#### Exercise description
Exactly the lines below from the line with "Select Border Width group in the sidebar" through the line with "You are a computer-use" must make up the answer, both ends included and pictures left out.

#### Extracted data
★ ★ ★ ★

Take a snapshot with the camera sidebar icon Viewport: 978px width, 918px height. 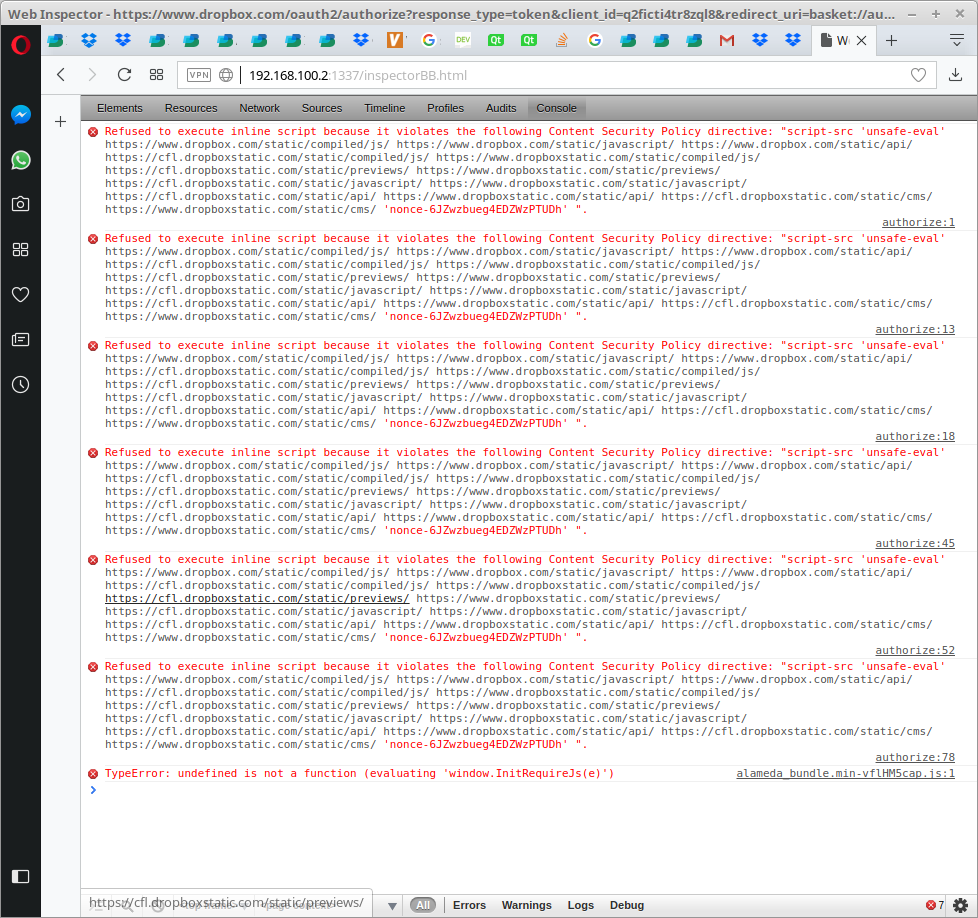[x=20, y=204]

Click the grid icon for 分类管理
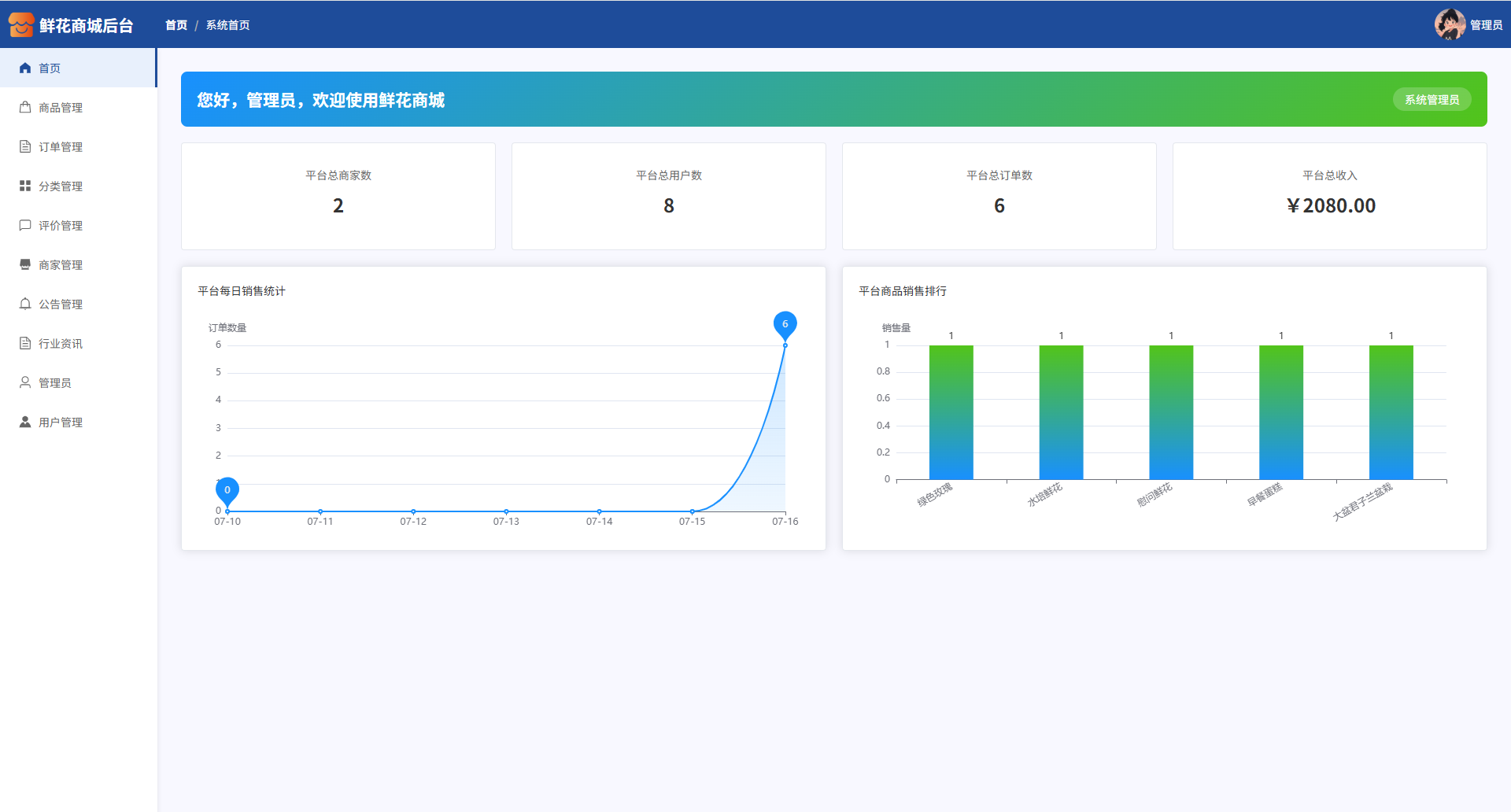(x=25, y=186)
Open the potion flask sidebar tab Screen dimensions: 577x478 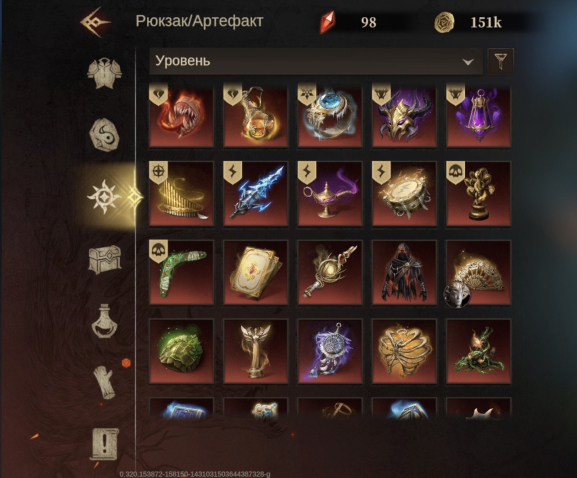point(105,321)
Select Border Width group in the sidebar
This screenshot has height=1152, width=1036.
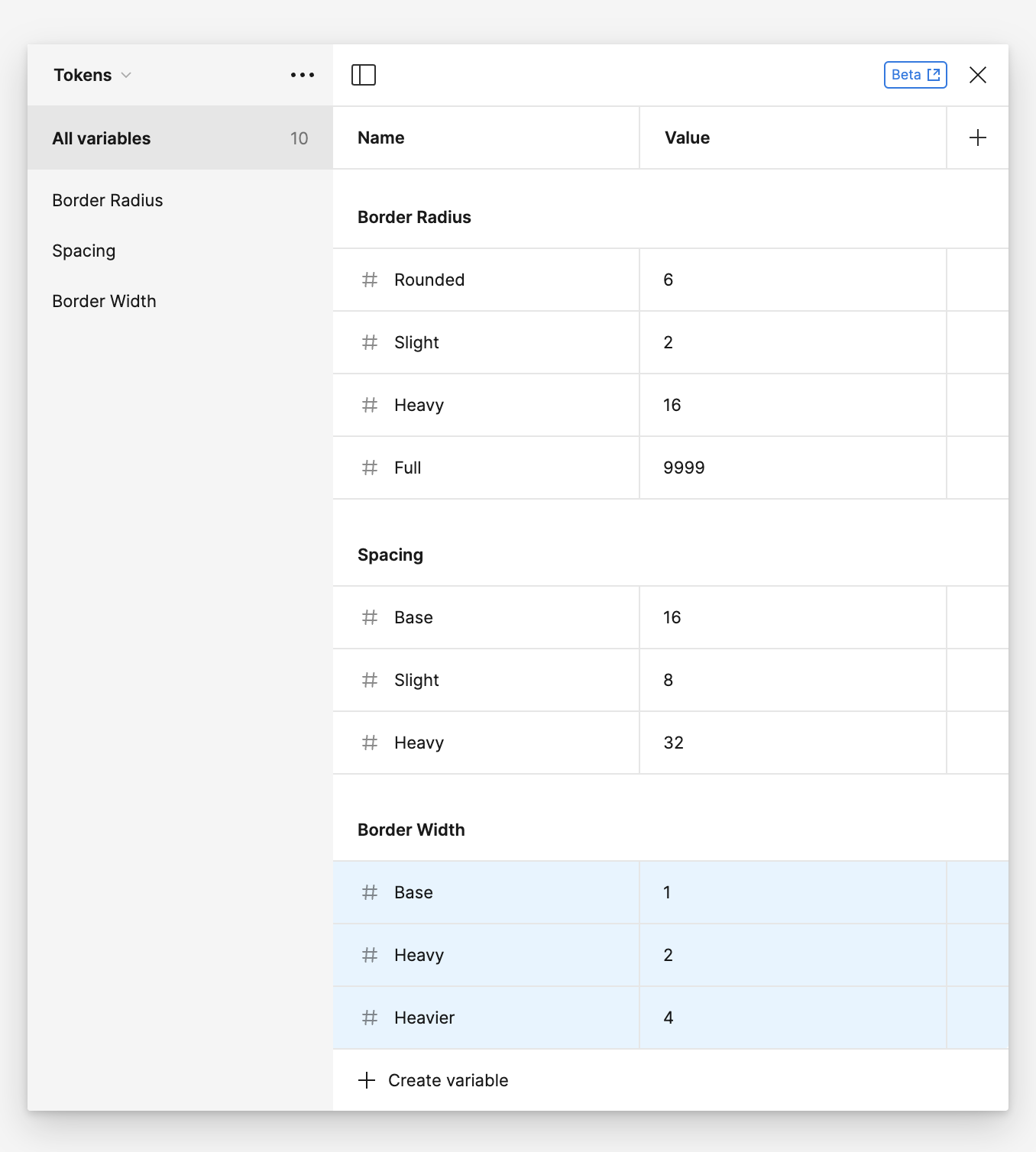click(104, 301)
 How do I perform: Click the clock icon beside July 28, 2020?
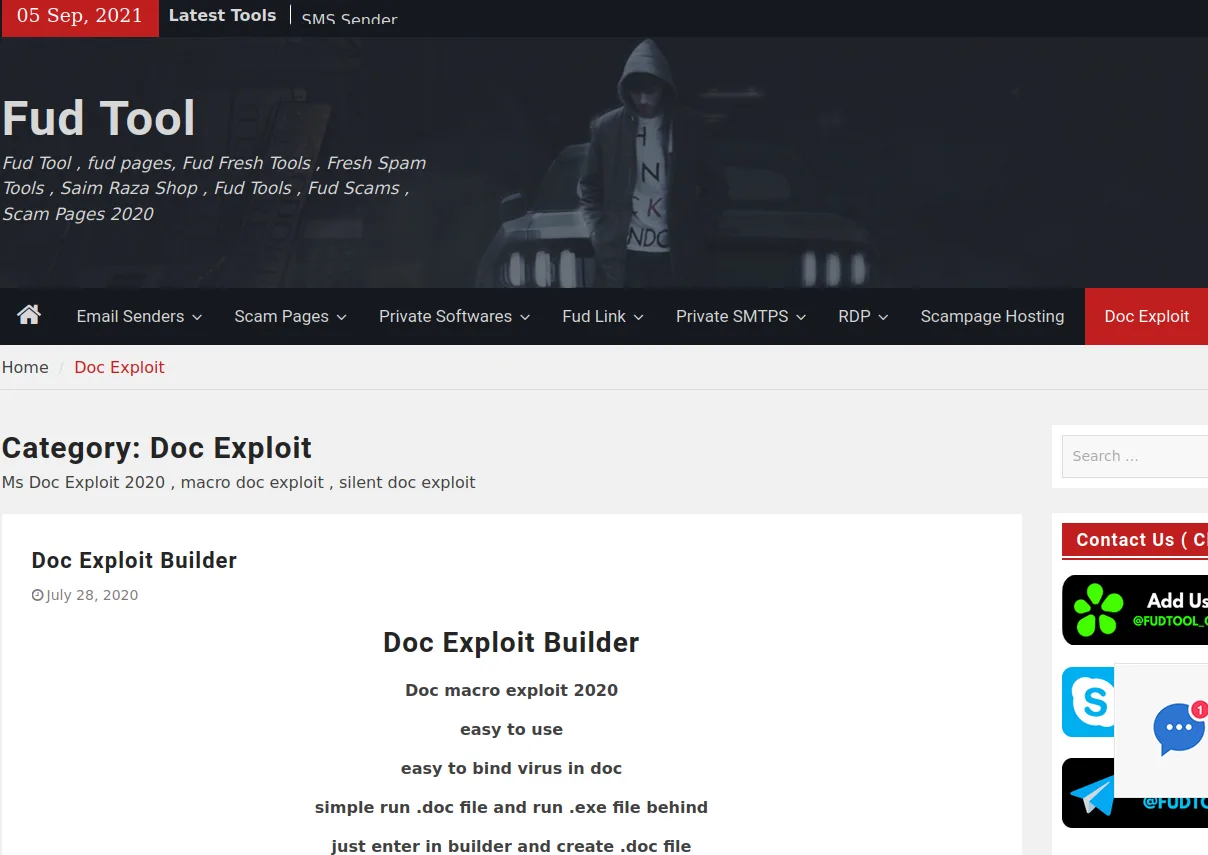37,594
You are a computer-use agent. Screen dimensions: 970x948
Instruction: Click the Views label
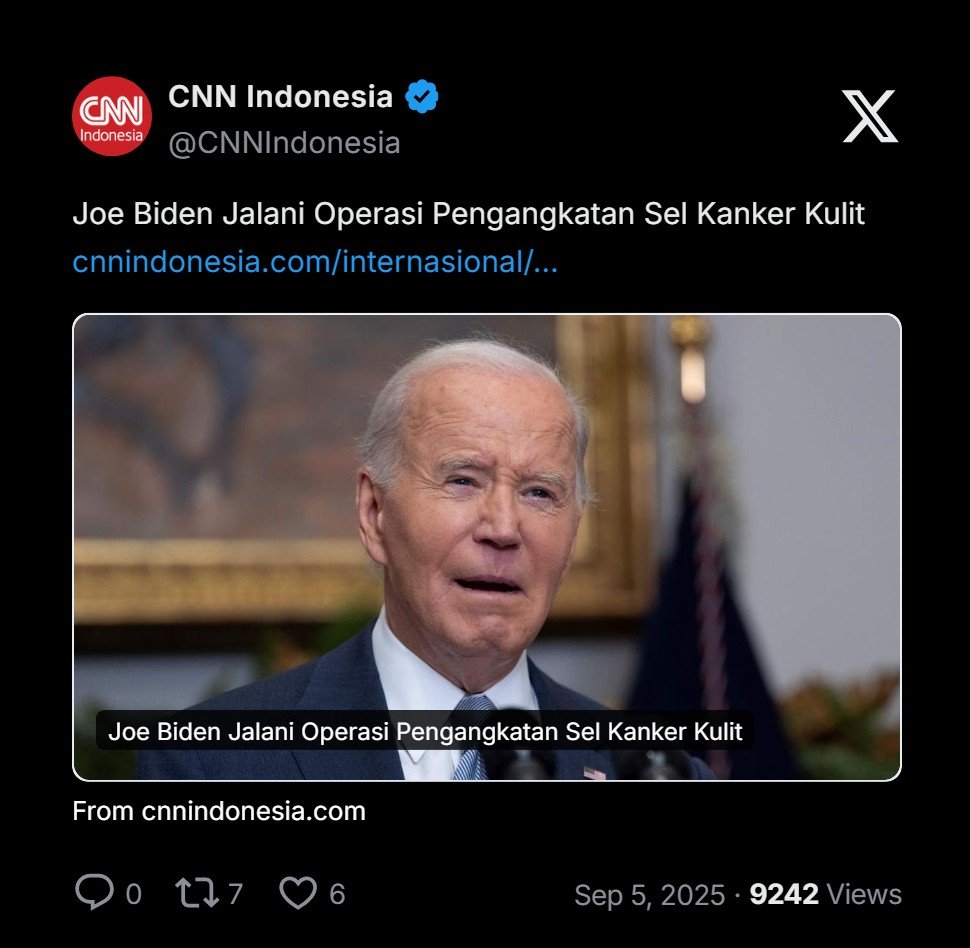[864, 894]
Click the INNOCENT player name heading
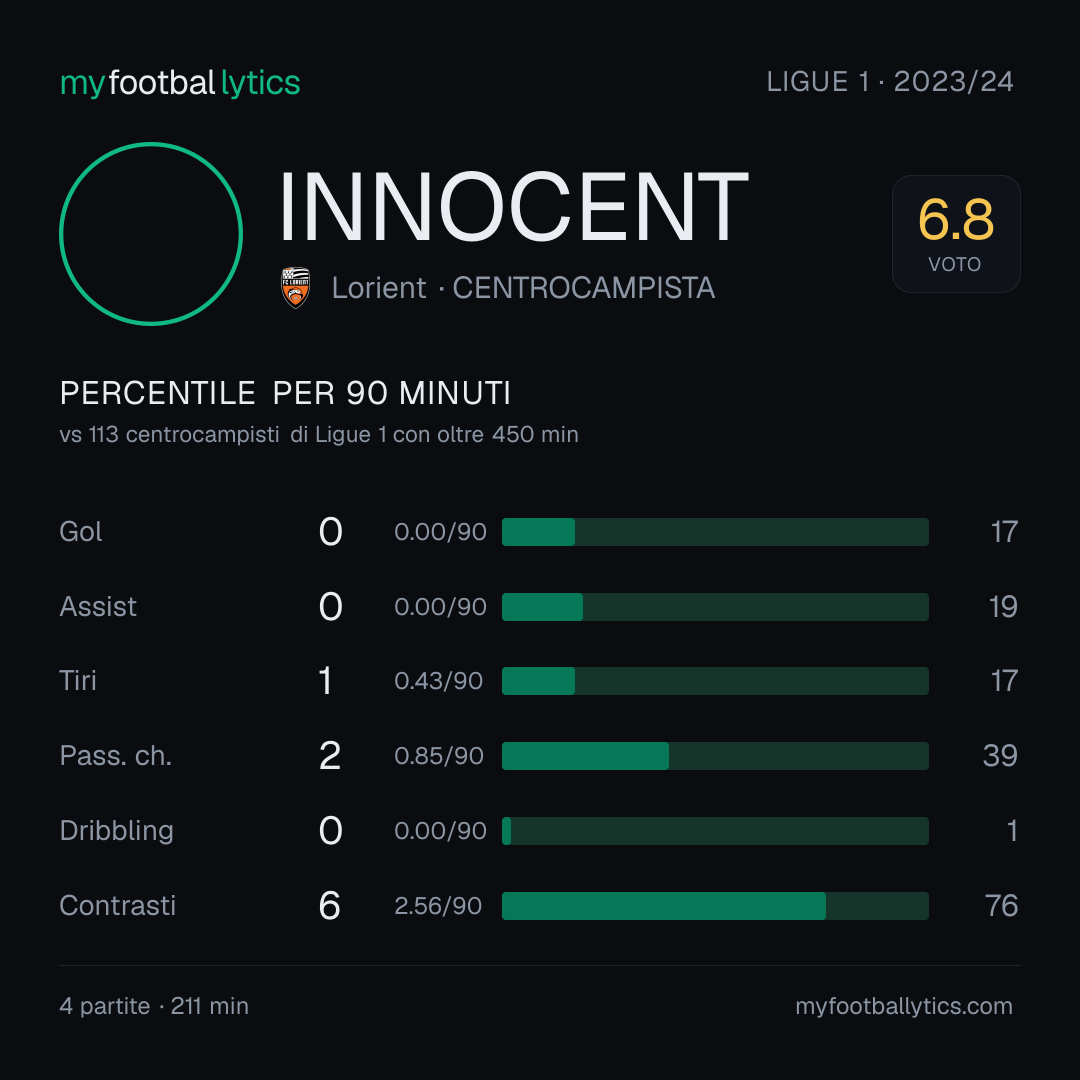 coord(514,207)
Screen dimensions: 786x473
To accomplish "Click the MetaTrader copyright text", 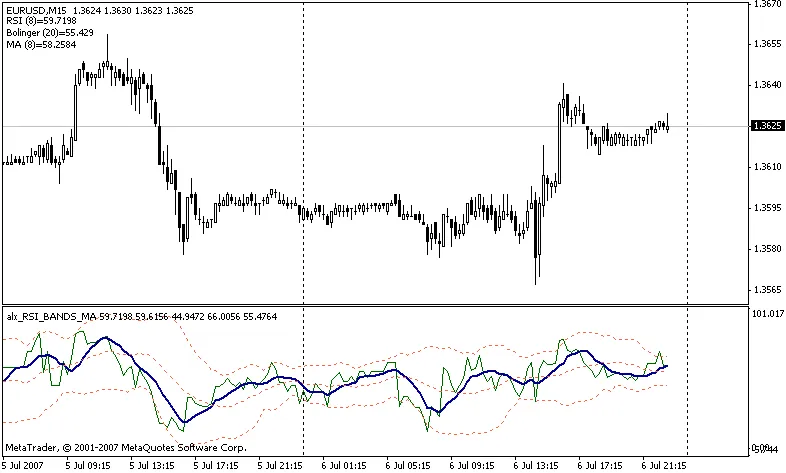I will pos(125,447).
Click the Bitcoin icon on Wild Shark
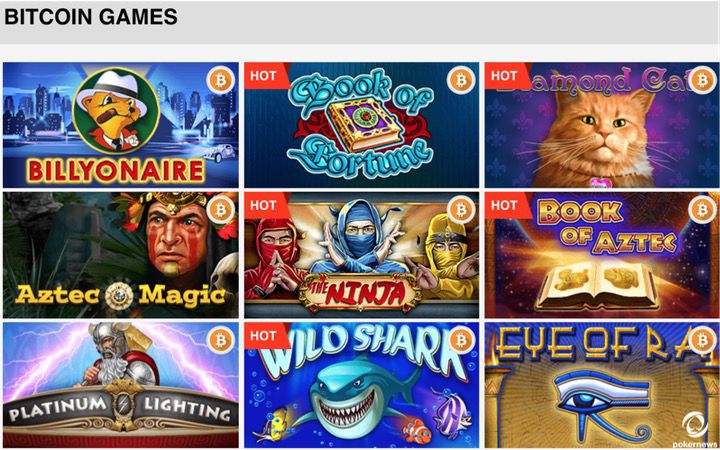Screen dimensions: 720x450 click(x=461, y=340)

★ ★ ★ ★

#### Result
Select Border Width group in the sidebar
This screenshot has height=1152, width=1036.
click(104, 301)
 How do I perform: Click the clock icon beside July 28, 2020?
37,594
You are a computer-use agent. Screen dimensions: 970x948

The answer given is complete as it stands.